'''

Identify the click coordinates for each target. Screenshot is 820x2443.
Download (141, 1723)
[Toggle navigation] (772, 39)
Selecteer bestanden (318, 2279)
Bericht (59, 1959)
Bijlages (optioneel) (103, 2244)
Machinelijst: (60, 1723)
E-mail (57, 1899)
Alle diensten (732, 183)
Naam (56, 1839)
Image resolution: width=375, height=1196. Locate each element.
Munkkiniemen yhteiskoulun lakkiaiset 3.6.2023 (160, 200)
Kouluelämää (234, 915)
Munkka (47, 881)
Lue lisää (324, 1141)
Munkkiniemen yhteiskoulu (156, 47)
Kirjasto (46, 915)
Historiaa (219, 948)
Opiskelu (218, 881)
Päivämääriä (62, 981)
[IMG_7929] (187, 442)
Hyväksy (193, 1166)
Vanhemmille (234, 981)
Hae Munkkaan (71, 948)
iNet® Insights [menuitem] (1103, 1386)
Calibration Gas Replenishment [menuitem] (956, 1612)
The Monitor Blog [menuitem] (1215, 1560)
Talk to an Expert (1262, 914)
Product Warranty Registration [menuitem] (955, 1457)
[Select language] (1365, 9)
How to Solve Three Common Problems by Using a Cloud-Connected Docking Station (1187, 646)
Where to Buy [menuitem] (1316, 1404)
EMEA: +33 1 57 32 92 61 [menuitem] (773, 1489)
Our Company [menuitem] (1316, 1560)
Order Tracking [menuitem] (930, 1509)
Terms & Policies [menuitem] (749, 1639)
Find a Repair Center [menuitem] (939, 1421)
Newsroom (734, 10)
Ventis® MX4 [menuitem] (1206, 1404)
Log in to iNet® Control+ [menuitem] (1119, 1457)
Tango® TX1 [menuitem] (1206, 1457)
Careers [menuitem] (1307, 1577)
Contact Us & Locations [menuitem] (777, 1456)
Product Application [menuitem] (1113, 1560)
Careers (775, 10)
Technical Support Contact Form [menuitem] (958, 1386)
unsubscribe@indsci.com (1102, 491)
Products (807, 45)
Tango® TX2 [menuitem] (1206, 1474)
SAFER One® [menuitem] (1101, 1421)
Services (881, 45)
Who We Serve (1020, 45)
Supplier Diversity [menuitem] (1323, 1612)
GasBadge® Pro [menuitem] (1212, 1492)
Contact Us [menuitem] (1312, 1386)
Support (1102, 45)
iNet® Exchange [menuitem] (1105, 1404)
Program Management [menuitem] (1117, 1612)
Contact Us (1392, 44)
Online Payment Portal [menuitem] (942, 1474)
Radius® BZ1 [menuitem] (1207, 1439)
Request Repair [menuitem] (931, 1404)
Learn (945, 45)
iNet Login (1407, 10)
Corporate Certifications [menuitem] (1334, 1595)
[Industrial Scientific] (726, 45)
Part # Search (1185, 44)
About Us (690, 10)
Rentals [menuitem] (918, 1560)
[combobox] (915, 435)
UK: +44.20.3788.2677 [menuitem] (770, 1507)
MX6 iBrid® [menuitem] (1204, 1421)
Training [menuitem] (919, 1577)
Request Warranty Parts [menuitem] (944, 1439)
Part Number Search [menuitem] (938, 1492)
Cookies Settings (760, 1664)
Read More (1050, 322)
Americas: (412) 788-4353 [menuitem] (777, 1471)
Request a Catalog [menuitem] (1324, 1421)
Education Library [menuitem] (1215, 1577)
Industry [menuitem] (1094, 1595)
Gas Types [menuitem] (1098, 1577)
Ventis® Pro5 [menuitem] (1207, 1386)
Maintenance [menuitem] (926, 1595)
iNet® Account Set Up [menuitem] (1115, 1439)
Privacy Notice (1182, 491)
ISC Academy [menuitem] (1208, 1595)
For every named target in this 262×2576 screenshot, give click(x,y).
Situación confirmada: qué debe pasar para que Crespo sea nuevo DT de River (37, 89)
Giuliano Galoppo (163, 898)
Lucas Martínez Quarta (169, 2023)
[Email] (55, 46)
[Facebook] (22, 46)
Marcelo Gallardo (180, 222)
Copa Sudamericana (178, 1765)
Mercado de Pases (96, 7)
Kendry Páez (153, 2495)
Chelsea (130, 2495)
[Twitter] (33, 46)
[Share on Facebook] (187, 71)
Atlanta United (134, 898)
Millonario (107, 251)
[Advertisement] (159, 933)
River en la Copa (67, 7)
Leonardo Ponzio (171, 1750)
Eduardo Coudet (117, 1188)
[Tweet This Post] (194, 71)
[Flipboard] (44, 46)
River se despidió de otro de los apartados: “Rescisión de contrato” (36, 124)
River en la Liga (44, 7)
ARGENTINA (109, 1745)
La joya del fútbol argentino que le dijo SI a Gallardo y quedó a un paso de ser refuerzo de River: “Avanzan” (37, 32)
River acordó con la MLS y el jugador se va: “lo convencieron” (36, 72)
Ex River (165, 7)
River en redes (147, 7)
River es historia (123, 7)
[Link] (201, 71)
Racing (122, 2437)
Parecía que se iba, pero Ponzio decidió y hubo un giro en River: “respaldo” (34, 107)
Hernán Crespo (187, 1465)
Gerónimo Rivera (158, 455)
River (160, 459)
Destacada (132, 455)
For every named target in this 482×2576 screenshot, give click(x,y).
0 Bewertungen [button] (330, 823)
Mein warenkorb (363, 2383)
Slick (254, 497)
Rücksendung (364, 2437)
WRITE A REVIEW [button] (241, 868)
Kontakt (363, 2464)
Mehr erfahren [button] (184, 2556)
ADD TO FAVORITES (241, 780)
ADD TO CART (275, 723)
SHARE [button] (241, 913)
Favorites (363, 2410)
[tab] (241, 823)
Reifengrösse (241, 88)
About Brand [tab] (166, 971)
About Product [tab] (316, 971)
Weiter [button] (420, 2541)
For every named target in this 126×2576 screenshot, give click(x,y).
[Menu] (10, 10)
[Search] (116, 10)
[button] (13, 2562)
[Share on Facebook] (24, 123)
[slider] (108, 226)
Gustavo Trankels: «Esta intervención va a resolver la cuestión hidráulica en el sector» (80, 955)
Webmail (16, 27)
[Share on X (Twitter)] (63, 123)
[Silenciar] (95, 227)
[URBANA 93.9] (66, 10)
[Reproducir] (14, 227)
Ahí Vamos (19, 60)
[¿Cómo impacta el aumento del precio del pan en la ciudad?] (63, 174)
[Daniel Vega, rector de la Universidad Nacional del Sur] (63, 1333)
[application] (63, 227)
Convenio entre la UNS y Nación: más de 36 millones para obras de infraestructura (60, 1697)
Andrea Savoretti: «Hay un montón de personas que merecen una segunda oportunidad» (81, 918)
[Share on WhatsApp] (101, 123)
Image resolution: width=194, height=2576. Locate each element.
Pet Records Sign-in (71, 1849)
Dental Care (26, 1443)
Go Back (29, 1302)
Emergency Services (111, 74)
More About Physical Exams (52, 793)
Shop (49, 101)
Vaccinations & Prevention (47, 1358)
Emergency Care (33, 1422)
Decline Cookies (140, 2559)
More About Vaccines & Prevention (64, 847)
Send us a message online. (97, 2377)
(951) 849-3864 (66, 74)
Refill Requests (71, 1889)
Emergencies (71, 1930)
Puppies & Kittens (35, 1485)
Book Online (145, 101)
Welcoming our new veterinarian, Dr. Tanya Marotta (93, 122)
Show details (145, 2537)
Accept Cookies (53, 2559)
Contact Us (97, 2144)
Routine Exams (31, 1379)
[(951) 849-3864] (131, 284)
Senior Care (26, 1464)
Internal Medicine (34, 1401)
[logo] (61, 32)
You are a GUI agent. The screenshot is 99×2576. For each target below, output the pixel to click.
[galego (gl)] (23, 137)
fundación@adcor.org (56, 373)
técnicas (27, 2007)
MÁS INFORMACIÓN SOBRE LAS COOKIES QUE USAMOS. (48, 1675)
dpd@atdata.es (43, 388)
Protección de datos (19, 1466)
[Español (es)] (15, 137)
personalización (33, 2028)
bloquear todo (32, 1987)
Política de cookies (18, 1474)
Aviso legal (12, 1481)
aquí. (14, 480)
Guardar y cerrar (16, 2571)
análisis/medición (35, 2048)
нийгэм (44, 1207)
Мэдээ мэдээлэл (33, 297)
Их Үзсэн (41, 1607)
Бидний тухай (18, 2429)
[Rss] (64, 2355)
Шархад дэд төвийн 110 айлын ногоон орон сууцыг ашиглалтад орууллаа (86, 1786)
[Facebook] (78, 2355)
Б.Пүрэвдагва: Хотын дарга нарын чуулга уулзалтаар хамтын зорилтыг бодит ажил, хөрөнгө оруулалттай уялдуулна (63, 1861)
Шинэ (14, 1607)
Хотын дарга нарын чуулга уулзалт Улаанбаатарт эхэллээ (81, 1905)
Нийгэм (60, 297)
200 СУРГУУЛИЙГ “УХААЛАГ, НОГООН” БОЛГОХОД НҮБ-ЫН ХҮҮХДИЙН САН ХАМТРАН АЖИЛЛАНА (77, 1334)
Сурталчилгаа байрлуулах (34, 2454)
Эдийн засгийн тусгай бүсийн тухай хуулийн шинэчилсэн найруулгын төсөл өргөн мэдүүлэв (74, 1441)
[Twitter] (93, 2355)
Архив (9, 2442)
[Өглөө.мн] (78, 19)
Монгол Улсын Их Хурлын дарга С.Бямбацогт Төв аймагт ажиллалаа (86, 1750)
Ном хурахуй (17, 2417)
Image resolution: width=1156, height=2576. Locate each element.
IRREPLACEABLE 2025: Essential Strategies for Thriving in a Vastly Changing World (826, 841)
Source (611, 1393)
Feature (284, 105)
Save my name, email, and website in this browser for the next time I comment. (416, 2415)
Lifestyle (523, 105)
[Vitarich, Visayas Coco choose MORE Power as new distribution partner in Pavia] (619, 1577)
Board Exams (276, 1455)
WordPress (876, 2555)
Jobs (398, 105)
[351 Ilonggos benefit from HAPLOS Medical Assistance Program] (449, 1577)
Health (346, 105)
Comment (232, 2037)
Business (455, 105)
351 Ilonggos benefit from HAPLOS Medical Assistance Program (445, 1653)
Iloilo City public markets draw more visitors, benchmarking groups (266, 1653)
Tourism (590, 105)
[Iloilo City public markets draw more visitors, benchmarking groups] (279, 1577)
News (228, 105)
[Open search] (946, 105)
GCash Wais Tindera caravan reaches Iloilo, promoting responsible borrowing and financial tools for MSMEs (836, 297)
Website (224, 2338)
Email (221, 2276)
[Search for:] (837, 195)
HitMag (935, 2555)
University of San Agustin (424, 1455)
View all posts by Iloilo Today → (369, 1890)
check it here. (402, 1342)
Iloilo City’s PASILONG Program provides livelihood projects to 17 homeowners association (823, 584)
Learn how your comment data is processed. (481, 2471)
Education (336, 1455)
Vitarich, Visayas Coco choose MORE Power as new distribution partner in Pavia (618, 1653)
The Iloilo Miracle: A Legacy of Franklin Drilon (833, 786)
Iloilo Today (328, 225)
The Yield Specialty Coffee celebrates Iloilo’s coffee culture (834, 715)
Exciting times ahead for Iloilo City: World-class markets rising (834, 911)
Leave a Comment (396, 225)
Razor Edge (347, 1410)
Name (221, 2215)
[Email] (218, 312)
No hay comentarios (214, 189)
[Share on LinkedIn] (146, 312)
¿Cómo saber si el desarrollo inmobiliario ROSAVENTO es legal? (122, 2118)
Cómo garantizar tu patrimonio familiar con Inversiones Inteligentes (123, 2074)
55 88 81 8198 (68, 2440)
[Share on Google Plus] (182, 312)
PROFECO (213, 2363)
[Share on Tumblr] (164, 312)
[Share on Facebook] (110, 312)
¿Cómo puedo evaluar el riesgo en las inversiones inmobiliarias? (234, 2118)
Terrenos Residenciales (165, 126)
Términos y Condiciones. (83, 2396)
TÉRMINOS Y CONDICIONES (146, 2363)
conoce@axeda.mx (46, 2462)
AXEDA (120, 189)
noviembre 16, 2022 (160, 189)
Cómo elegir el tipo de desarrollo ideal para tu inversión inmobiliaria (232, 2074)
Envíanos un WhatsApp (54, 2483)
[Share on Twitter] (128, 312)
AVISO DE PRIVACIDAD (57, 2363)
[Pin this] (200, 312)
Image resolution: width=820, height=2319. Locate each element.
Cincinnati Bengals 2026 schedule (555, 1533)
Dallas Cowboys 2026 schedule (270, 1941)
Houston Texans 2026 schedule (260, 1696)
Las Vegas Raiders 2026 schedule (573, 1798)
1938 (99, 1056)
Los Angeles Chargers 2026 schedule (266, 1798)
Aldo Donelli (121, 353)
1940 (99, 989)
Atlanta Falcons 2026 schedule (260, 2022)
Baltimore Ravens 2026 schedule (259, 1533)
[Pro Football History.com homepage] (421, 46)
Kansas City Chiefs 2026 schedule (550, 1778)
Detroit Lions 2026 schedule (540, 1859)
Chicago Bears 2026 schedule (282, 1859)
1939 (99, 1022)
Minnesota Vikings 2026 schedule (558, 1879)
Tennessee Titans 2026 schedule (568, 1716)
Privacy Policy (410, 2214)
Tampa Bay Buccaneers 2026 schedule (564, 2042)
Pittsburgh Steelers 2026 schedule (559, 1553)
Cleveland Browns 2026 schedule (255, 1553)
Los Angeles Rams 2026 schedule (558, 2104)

'''

* _WHAT NEEDS TO BE DONE_:
All lines in the records with the string "WhatsApp" should be copied out.

* _THE COMPLETED TASK_:
[Share on WhatsApp] (101, 123)
Envíanos un WhatsApp (54, 2483)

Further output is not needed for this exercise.